My first experience involving BROCKHAMPTON came with the solo works of Kevin Abstract, a rapper from Texas. In January of last year, I stumbled upon the song “Empty” from his sophomore album American Boyfriend: A Suburban Love Story. I was immediately hooked by the smooth instrumentals and catchy chorus. After a two-week period of listening to Abstract’s solo albums, I came across his boy band, BROCKHAMPTON.
At first listen, BROCKHAMPTON is the exact opposite of a picturesque boy band. While it is composed of 14 boys, their music doesn’t align with the stereotypical boy band-type (i.e. The Beatles or One Direction). Saturation I, the second album from BROCKHAMPTON, came out early in the sumer of 2017. The electric energy that came from members Abstract, Matt Champion, Ameer Vann, Dom McLennon, Merlyn Wood, Joba and Bearface was contagious. Following this release, the rap ensemble released two more Saturation albums, completing the Saturation trilogy.
Since its inception in San Marcos, Texas, the boy band has promoted itself as an all-inclusive group, with openly gay member Abstract at the front of the pack. In their music, there’s political dialogue and social commentary on equal representation and the current social environment. In early May, however, the integrity of the group was questioned when multiple women came forward and accused Vann of sexual misconduct. Soon after these allegations, BROCKHAMPTON kicked out Vann and posted on social media about the accusations:
“We want to sincerely apologize to the victims affected by Ameer’s actions. We were lied to, and we’re sorry for not speaking up sooner. We do not tolerate abuse of any kind.”
Since then, the group has cancelled a tour, traveled to Hawaii, signed a $15 million record deal with RCA Records and released their latest album, Iridescence. In the five-month period between Vann’s scandal and the release of their first studio album, the members of BROCKHAMPTON underwent many moments of self-reflection, evident in the album.

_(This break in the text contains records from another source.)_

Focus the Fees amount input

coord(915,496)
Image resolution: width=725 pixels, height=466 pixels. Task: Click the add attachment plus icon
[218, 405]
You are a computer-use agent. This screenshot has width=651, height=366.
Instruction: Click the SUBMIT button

Iridescence opens with the wildly fun and loud “New Orleans.” The intro track features all seven vocalists of the group – Matt Champion, Dom McLennon, Kevin Abstract, Bearface, Joba, Jaden Smith and Merlyn Wood. The song has a similar sound to Lil Wayne’s The Carter II and draws on the growth and recent successes of the group. In the chorus, Abstract raps: “Tell ‘em boys, don’t run from us. I been down too long, cousin. I been down too long, brother. Tell the world, I ain’t scared of nothin’. Tell the world, I ain’t scared of jumpin.’” In these verses, Abstract is speaking to his increased confidence in both himself and the group, which is born out of their recent wealth acquisitions.
The album continues with a wide variety of sounds and musical styles. “Thug Life” and “Something About Him” are accompanied with soft instrumentals and indie rock vocals. Alternatively, “District,” “J’Ouvert” and “Tape” are louder tracks but the lyrics are equally as emotional as “Thug Life” and “Something About Him.”

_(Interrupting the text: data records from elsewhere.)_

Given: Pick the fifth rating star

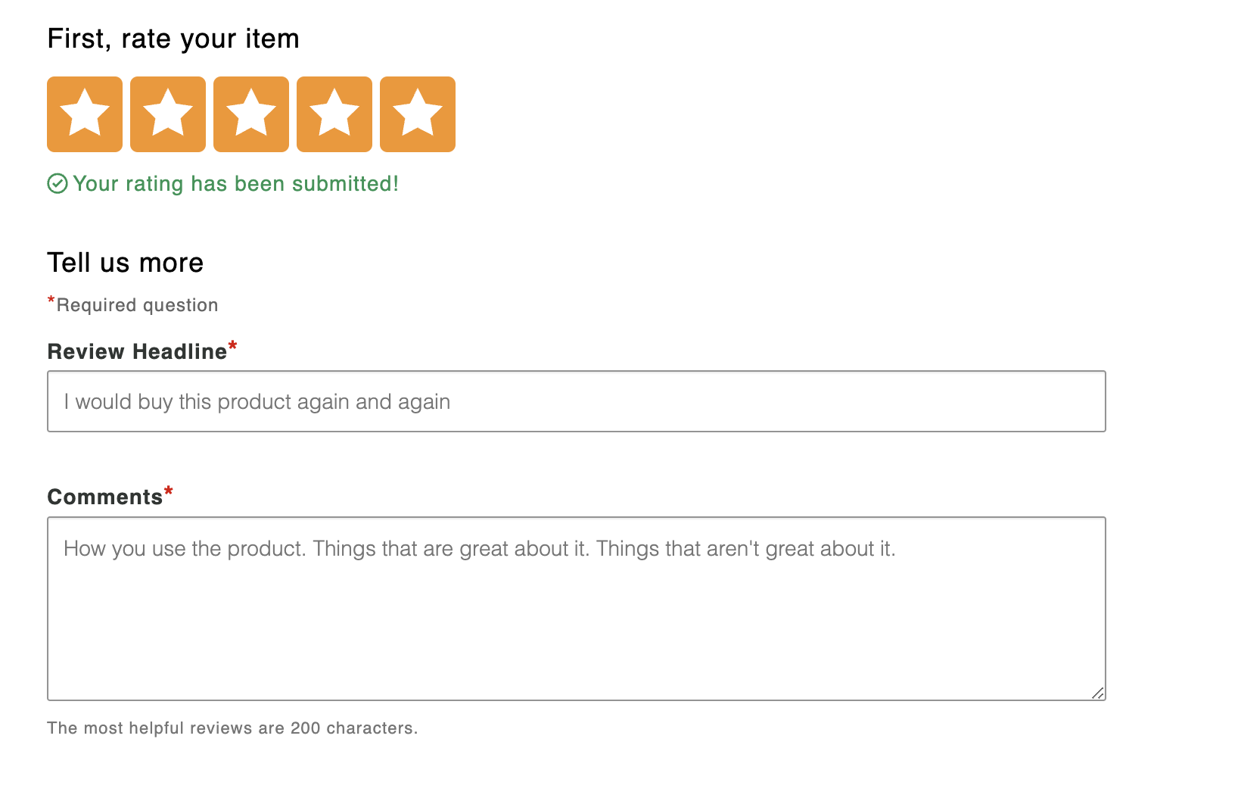Looking at the screenshot, I should [418, 114].
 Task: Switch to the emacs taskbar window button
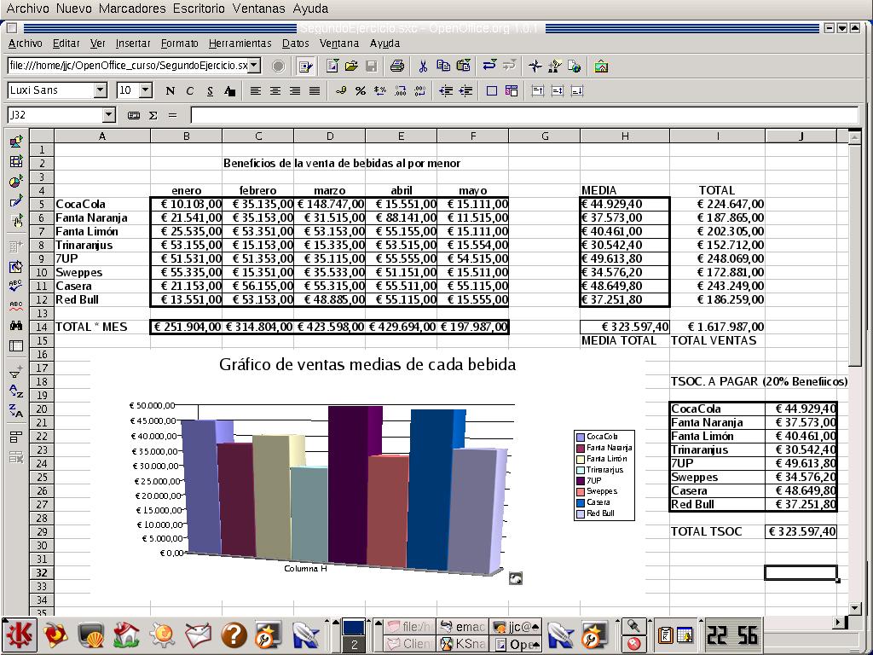463,628
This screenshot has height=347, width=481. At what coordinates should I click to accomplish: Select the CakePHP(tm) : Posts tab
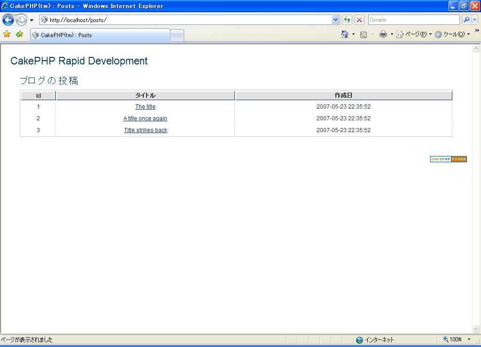[100, 35]
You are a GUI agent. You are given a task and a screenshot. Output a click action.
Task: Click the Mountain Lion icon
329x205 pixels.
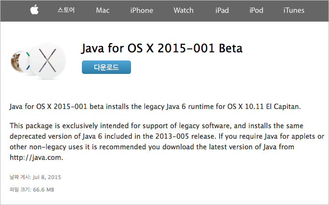point(15,61)
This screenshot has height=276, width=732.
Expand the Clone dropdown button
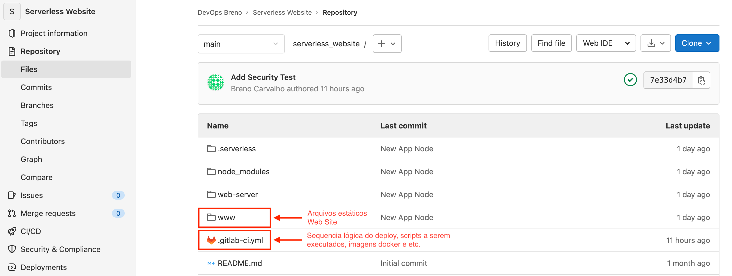pyautogui.click(x=696, y=43)
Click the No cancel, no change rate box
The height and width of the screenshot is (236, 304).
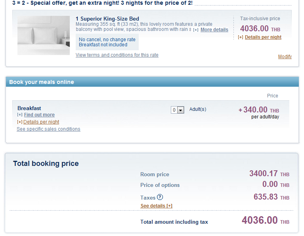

The variance in genre and production in Iridescence is quite the accomplishment considering the context of recording the album: the group had 10 days to record the album in London’s Abbey Road Studios. The diversity in production can also be attributed to the multitude of producers working on this album. While I enjoyed the variety in sound in the Saturation Trilogy, I found it less satisfactory in Iridescence. Throughout the albums, there are moments that feel disconnected and haphazardly created. At times, Iridescence feels like a step backward, in both production and lyricism, from Saturation III.

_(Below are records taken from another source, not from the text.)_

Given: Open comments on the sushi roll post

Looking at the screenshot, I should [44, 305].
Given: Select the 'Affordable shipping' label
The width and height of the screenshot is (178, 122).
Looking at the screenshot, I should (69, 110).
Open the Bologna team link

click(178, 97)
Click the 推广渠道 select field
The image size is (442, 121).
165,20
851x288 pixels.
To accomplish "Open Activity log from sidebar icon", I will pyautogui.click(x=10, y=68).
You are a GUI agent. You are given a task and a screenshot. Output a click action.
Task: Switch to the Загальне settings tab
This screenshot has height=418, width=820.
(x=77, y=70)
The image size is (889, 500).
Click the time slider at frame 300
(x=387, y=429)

Despite this downfall, there are still breakout songs in Iridescence that show the evolution of the group’s skills. “Weight”, the sixth song on the album, is about as good as BROCKHAMPTON gets. This track is both beautiful and practical. Abstract sings about his concern for his fellow bandmates’ mental health and places that above all his other worries. There is a genuine nature to Abstract’s words and it serves as a healing from the Vann scandal. In this somber, yet catchy, song, we see that no matter the amount of fame or wealth a person might gain, mental health issues can still persist. Joba pinpoints the insecurities and pain he feels from success as he sings: “Pressure makes me lash back, I wish I could get past that. I can’t take a step back, makes me wish you’d pass that.” In this song, BROCKHAMPTON opens up and shows us the raw nature of the group.
BROCKHAMPTON reaches their fullest potential in the track “Tonya”, which is the second-to-last song on Iridescence. “Tonya” is based on the movie “I, Tonya,” as the band has felt similar consequences to fame as Tonya Harding did. Abstract sings: “I’ve been in my feelings on an island in the dirt. I feel like brothers lie just so my feelings don’t get hurt. I said, I’ll try vacation, I’ll try to run away.” Abstract collaborates with R&B artist Serpentwithfeet in this track to deliver a smooth and somber chorus that makes us, as listeners, understand the group’s pain.
Although I don’t think it is as strong in production or as exciting as the Saturation trilogy, Iridescence serves its purpose well: an album that is a beacon of healing and hope for what many consider to be the greatest boy band in the world.